W dzień 30.05.2017 pogrzebu Wielkiego Wybitnego Muzyka Artysty Zbigniewa Wodeckiego, Niedociera do mnie to,że już go tu niema,że już nie będzie Wielkiego Kolędowania 2017 roku, że już nie będzie występów na żywo ,Niedociera to do mnie ,BARDZO WIELKA SZKODA PANIE ZBYSZKU ,ŻE BÓG JUŻ MUSIAŁ NAM PANA ZABRAĆ BARDZO WIELKA SZKODA ALE NAPEWNO MY POLACY ZAPAMIĘTAM PANA NA BARDZO BARDZO DŁUGO, DO ZOBACZENIA NA TAMTYM ŚWIECIE.

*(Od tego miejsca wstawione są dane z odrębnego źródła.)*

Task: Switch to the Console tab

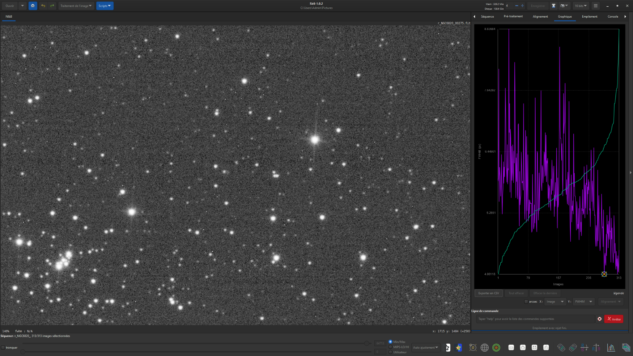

Pan Zbigniew był Wielkim niezwykle uzdolnionym Człowiekiem, który tak ciekawie opowiada o swojej pasji - muzyce w tak bardzo naturalny sposób, tak swojsko, tak po krakowsku ,że słucha się Go z przyjemnością jak przekazuje przygody z życia , i podróży po świecie, a Jego " Pszczółka Maja" to przebój , który już trzecie pokolenie śpiewa, i wielka strata że już Go nie ma, bo takich ludzi jak Zbigniew Wodecki Polak z Krakowa, i Jego wielkiego talentu muzycznego nikt nie zastąpi ...!!!
panie wodecki. lomza kojarzy się panu z rozwaleniem opla kadeta zielonego po pijaku i odsprzedanie go szybciutko i powrót psem do domu na kacu. ten opel jeździł jeszcze trochę po podlomzynskiej wiosce.